# [Given request]
Count the lines in the records that contain the string "height", matching case exactly. Give only the number.

# [Extracted information]
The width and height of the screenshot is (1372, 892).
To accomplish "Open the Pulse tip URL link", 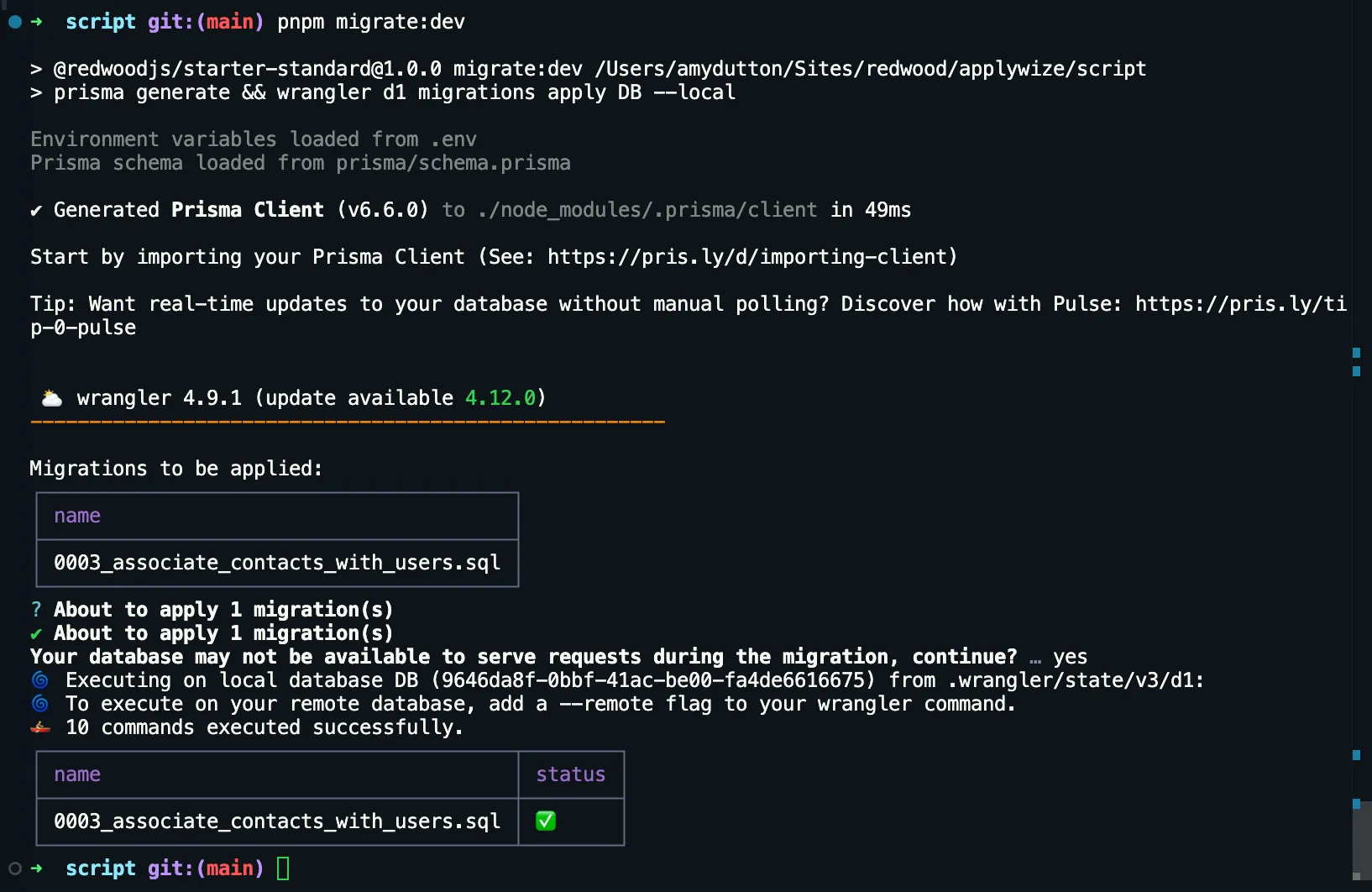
---
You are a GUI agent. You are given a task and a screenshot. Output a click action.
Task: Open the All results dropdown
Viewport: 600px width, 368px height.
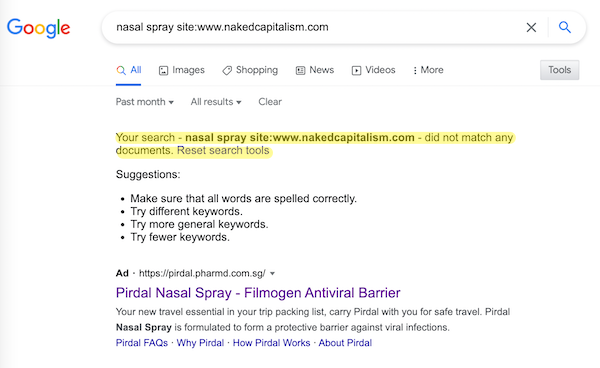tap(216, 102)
---
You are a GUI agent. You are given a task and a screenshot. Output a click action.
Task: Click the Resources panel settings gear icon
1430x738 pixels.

# [Solution to the problem]
2